Because most philosophies that frown on reproduction don't survive.

Saturday, June 03, 2017

Reading, Translating, and Decoding

As we wrap up a year of family German classes (fulfilling foreign language requirements for the old kids and providing a chance to for me to check off something that I've been wanting to learn in order to help with research, etc.) I find myself taking stock of my abilities in the language. What I want, even more than the ability to converse fluently (which I have little opportunity for) is the ability to read in German relatively well. Right now I'm at something of a halfway stage. I know enough of the grammar and the most common words that I can translate a passage, with ample help from a dictionary to look up words I don't know. (Honestly, I'm usually just typing unfamiliar words into my phone or computer, because it's faster than turning pages to learn meanings.)

However, as I was working through a couple pages of German this way the other night, it was striking me that aside from my vocabulary issues there's still something fundamentally different about what I'm doing in comparison to how an actual German reader would deal with a text. What I'm doing right now might be better termed decoding, because in some ways I'm still turning things into a more standard English structure as I figure them out.

For instance, the use of a past continuous is very common in German, and a standard sentence order in that case is: [Phrase denoting time or place] [helping verb: a form of sein (to be) or haben (to have)] [subject] [object] [past participle].

Laying something like that out in English might go like this:

Early in the morning had we on the train to Berlin to ride.

Of course, in English we'd keep the verb together, and a natural order would be something like:

We had to ride on the train to Berlin early in the morning.

Now, these are easy enough words that I'd make it through fine on my own and wouldn't even be consulting the dictionary, but throw in a bunch of vocabulary and I find myself going back to my old schoolboy Latin habits. Latin, of course, also has the habit of saving the verb for last. We all get the explanation during the early weeks of our first Latin class that this creates a sense of anticipation as you want to find out what is being done by the subject to the object in the sentence. However, I virtually always did what a lot of beginning decoders of a foreign language do: I would identify my subject, then jump to the end of the sentence and wee what my verb was, then go back and pick up the rest of the sentence.

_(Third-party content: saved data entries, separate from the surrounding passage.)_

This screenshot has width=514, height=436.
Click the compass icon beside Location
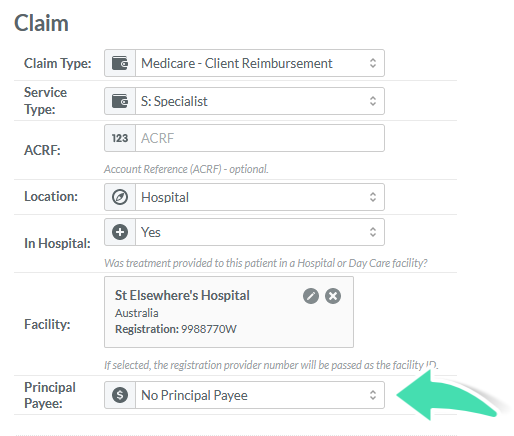tap(120, 197)
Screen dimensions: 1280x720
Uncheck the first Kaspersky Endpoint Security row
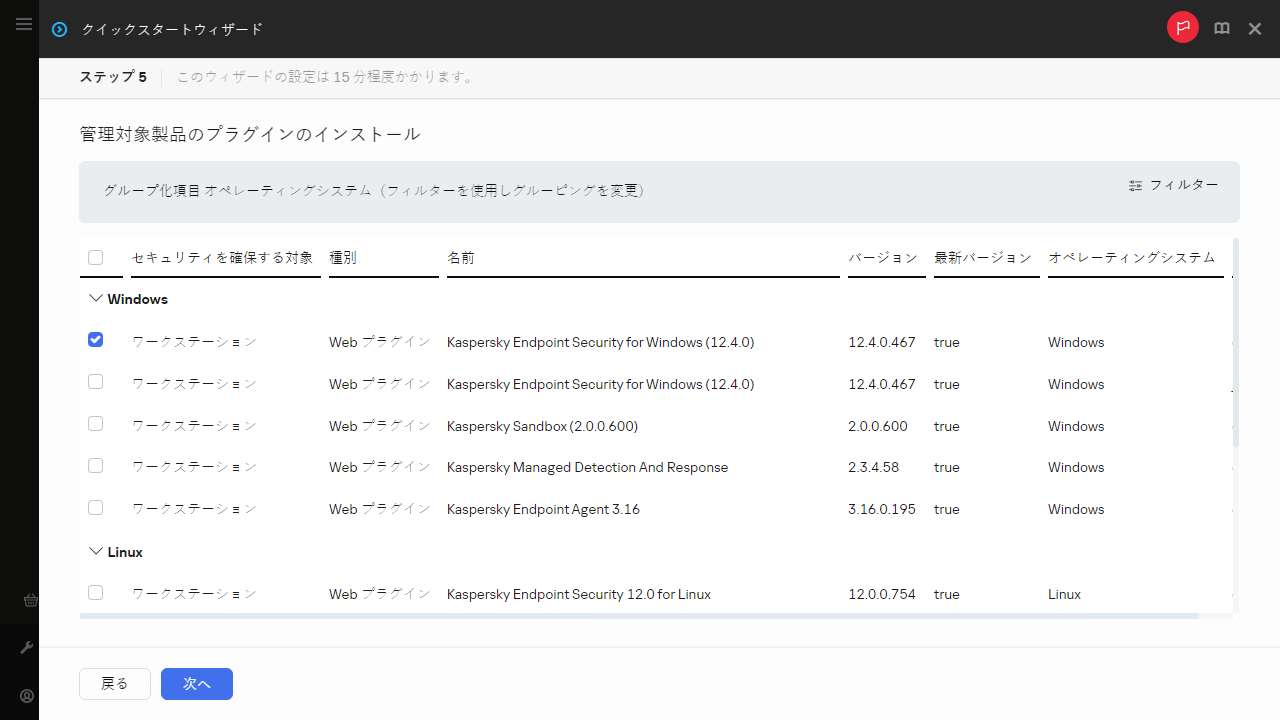(96, 340)
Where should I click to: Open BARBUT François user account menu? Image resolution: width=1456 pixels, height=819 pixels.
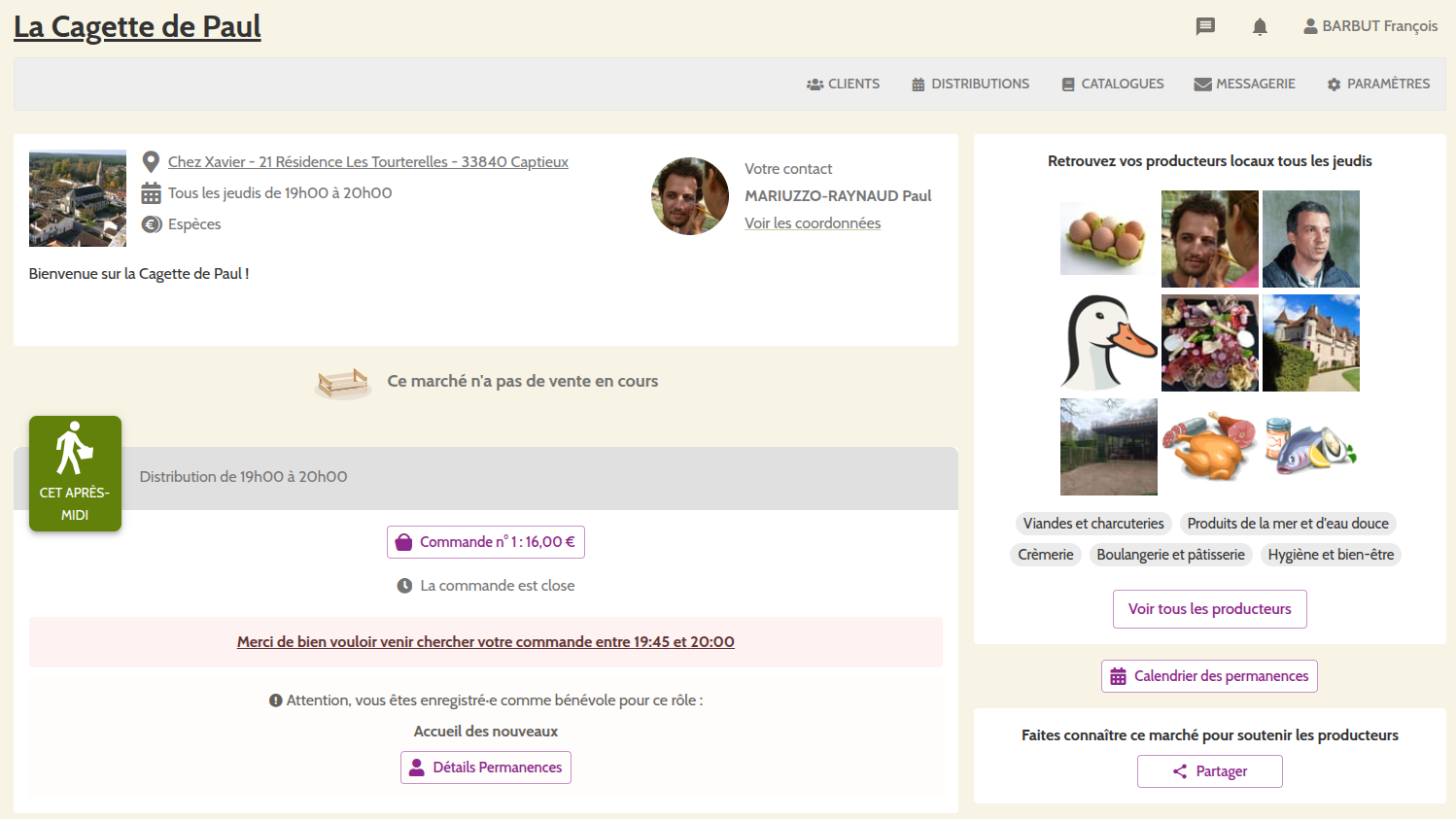tap(1370, 26)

In essence, I was transforming the sentence into English sentence order as I went along.

This is fine for getting the sense of what's written, but it strikes me that if you stick with this, you never really move into thinking in the other language the way a speaker or reader of it would. Germans, I would assume, are not constantly jumping to the end of the sentence to see what the participle is. They see "hatte" (I had) or "war" (I was) and then they just hang on until they reach the end of the sentence and find out what I was or I had been doing.

Perhaps speed and vocabulary is a good part of what helps here. When I'm reading in English, even a weird sentence order doesn't leave me hanging so long that I get confused or frustrated and go searching for my verb. I'm moving fast enough that I take in all the parts and assemble them into a sensible whole.

So continuing to improve my vocabulary is probably part of what it will take to move from this decoding or translating approach to actual reading, but the other part is to develop some greater flexibility of mind such that I don't find it hard to simply process the sentence in the order that it comes, rather than mentally rearranging it to its "correct" order.


Jen Fitz has a great response post on developing natural reading ability in a foreign language.

Bearing also has a great response post about techniques for addressing alien grammar.

Boy, all this engagement is also like the old days of blogging. I should write about language learning more often!


Bruce McMenomy said...

I think you're quite right. For what it's worth, one can eventually get to that point in Latin or Greek as well. But (though I never liked the memorize-the-dialogue approach one encountered in high school language classes) I think some of the mental fluency you're looking for may be facilitated by the memorization (or at least the internalization) of pattern passages. Some of my grasp of German came from the two years I took in college, but some of it came from listening to Wagner and bits of German poetry over and over again, and reciting them to myself. Once you get those rhythms into your subconscious, they become productive for you.

The goal of the whole operation should be ultimately to get the English out of the middle of the process -- to where Schiff or navis means to you not "ship", but the thing that goes in the water. (Lewis says something about that in his training early in life.)

Darwin said...

"For what it's worth, one can eventually get to that point in Latin or Greek as well."

True. I had very good teachers in Latin and Greek, but I did not sufficiently apply myself to reach that point.